## Records supplied

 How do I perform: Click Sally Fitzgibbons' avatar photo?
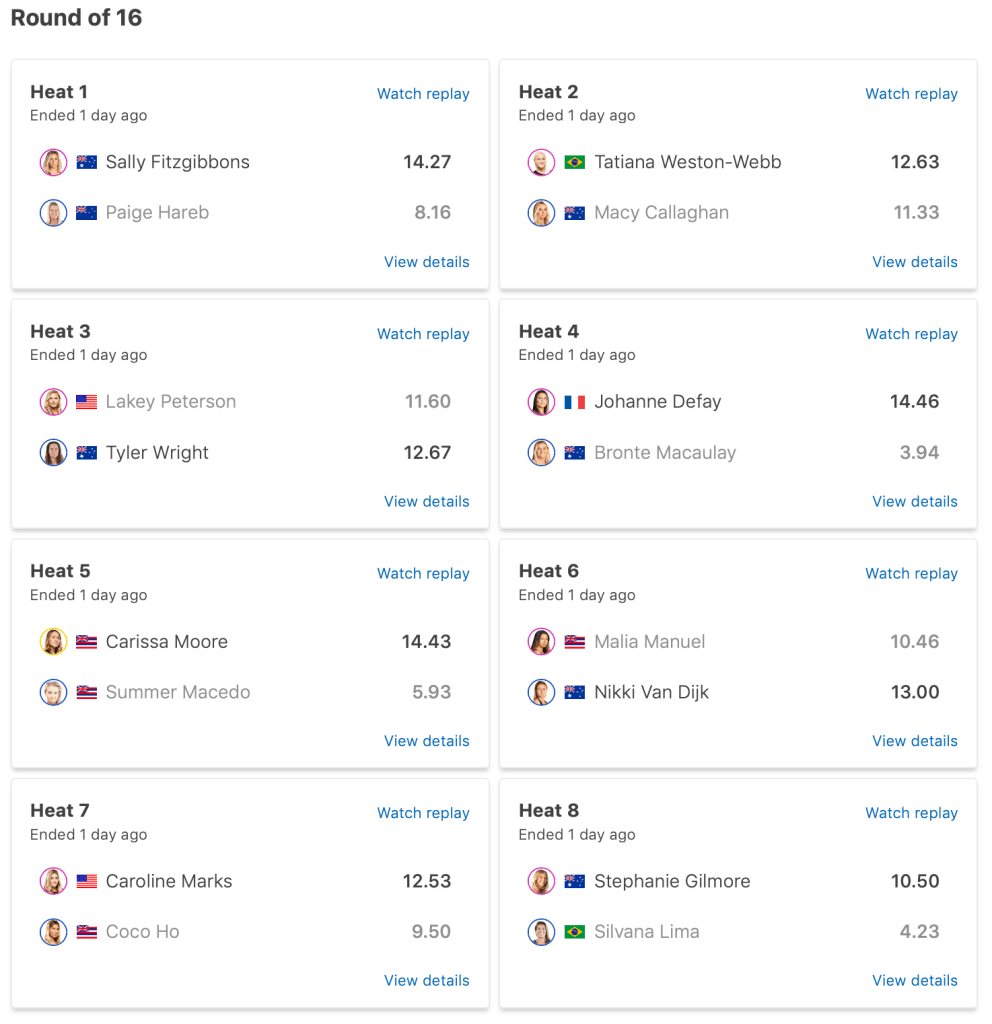click(x=53, y=162)
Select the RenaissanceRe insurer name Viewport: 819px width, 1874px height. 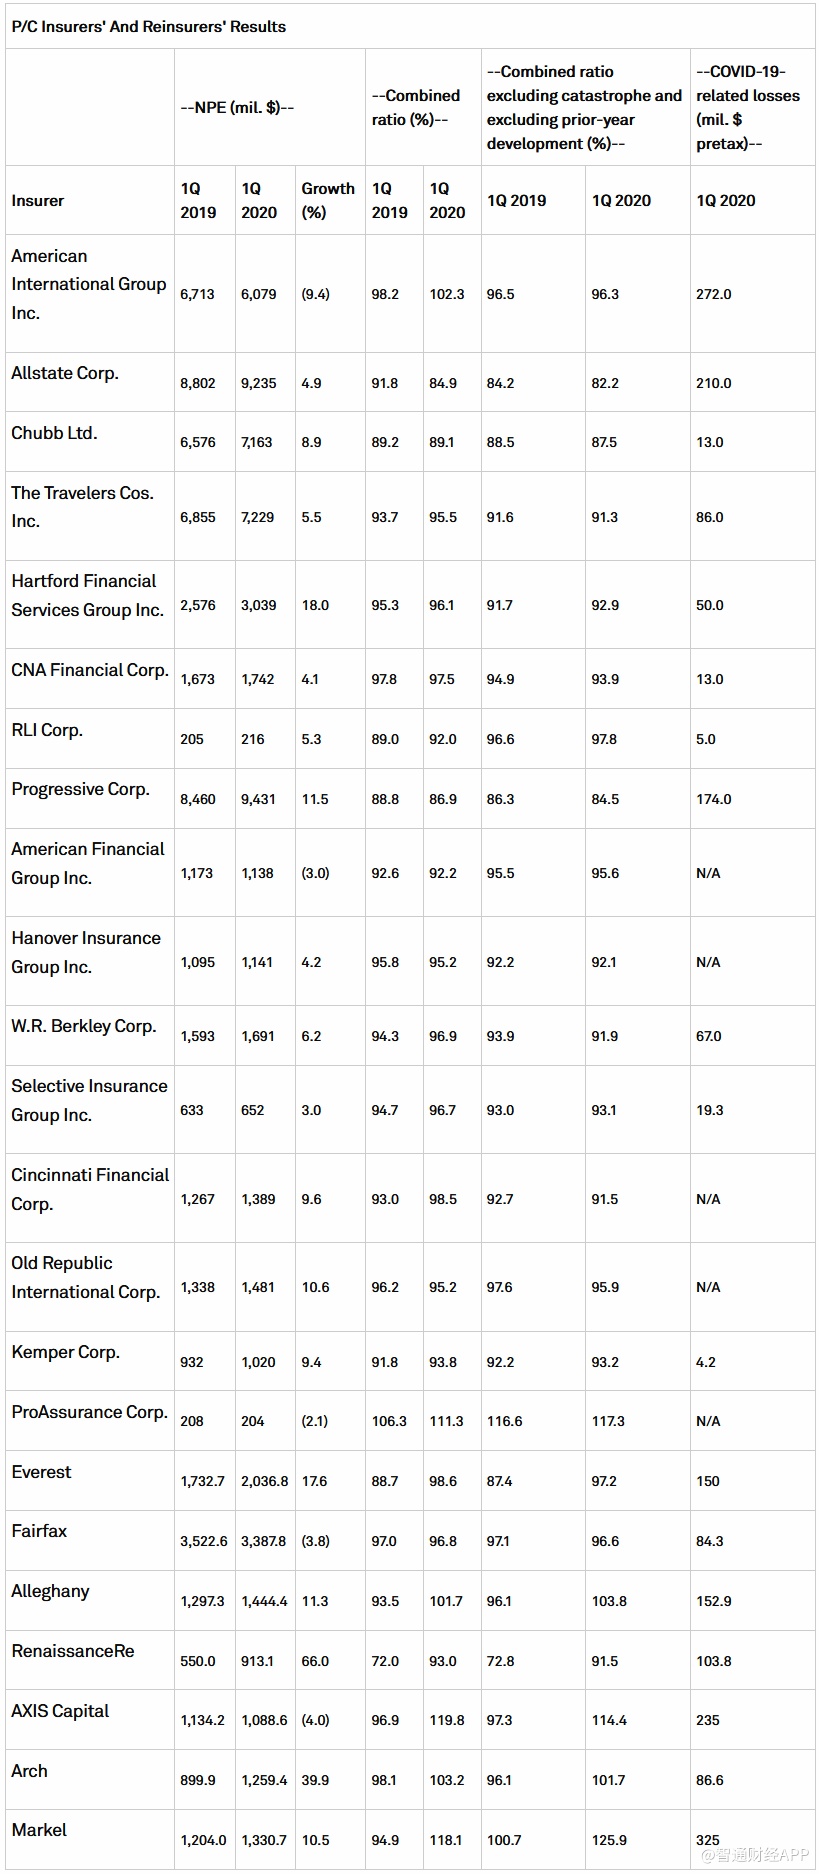tap(73, 1651)
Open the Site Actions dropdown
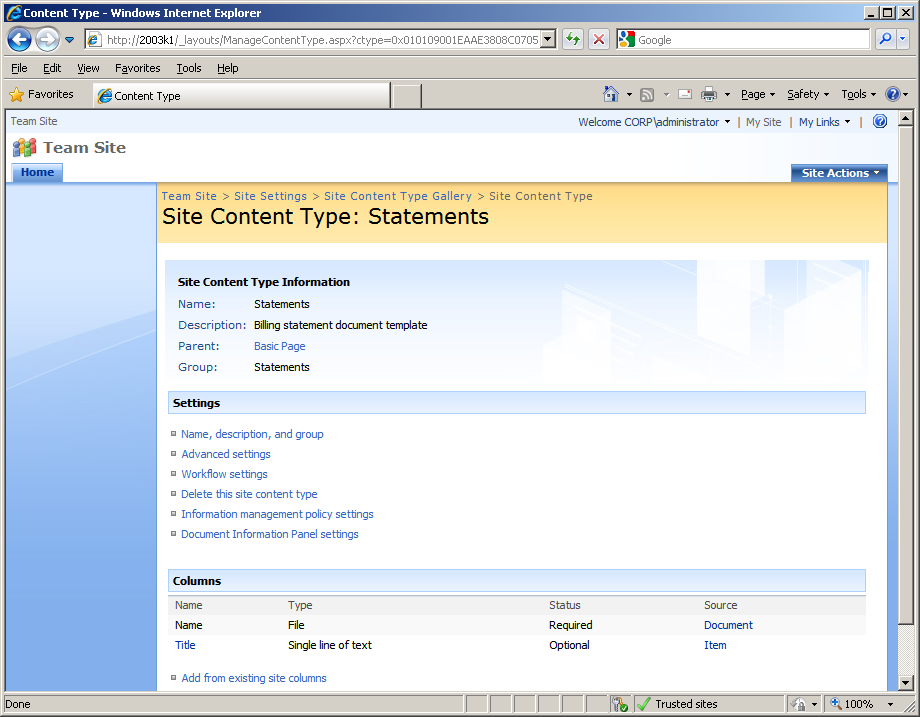 tap(838, 172)
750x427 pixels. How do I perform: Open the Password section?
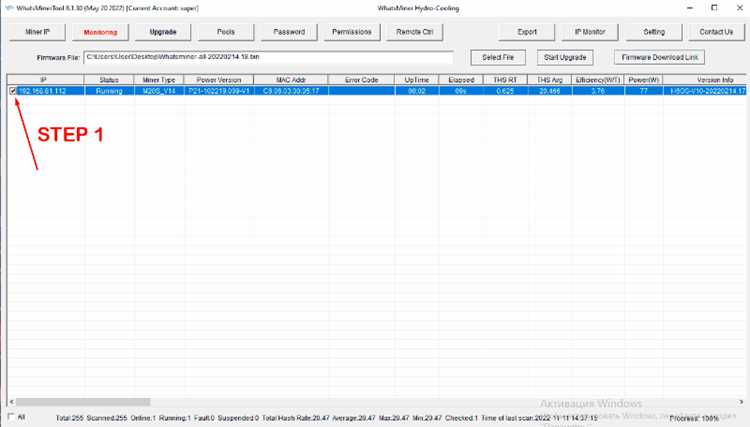pyautogui.click(x=289, y=32)
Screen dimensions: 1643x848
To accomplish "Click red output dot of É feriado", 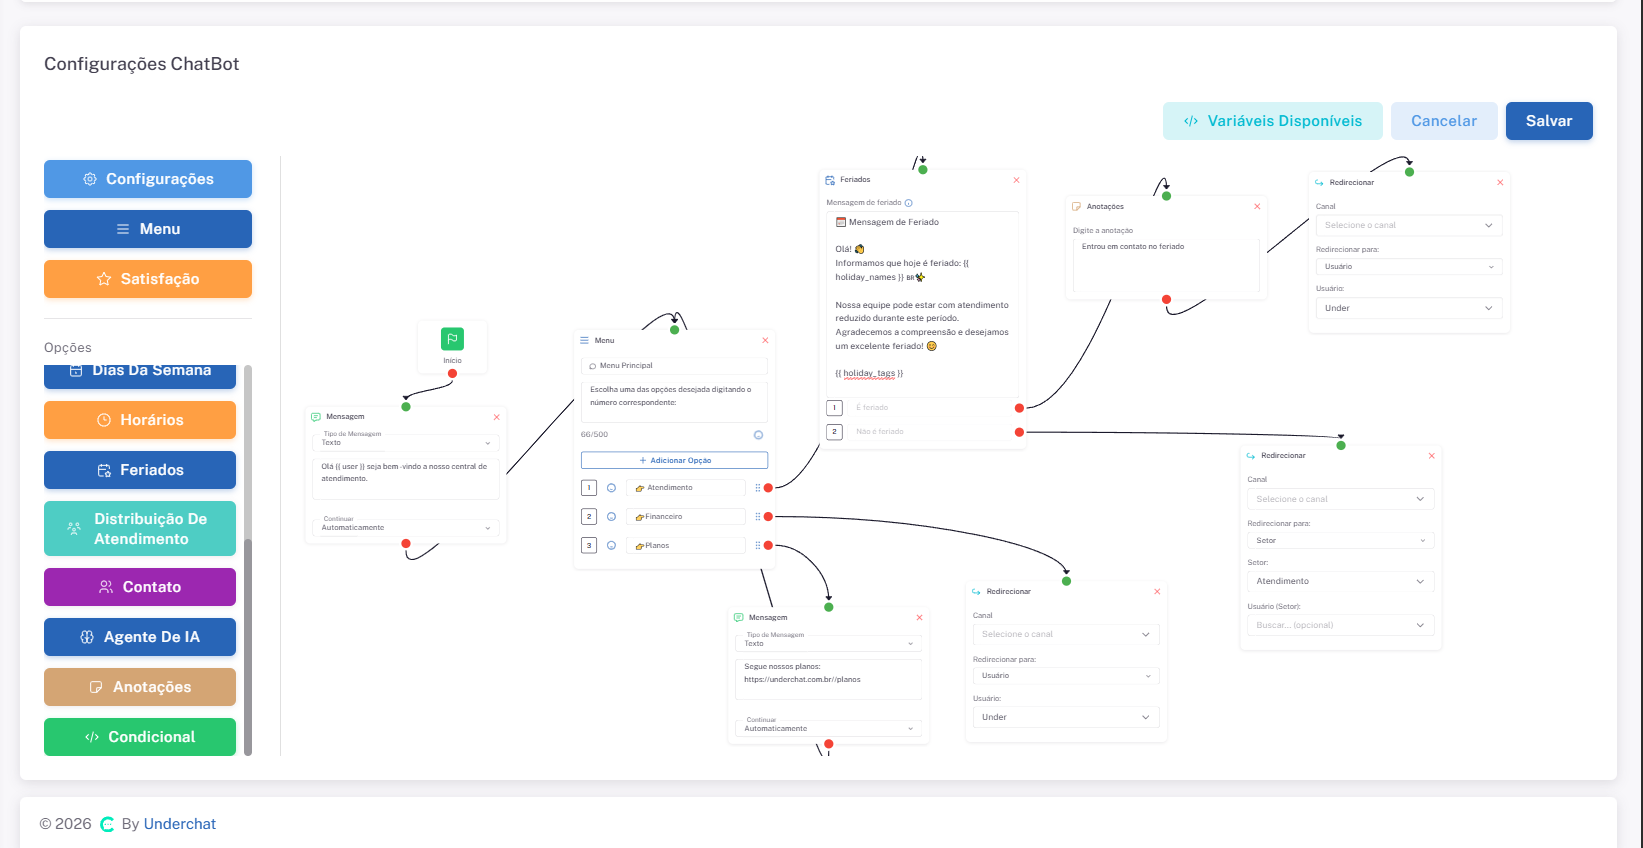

## What is required
Where the line containing "Screen dimensions: 1643x848" appears, begin writing out the lines exactly, and continue through the end of the material above, omitting pictures.

## Answer box
Screen dimensions: 1643x848
To accomplish "Click red output dot of É feriado", 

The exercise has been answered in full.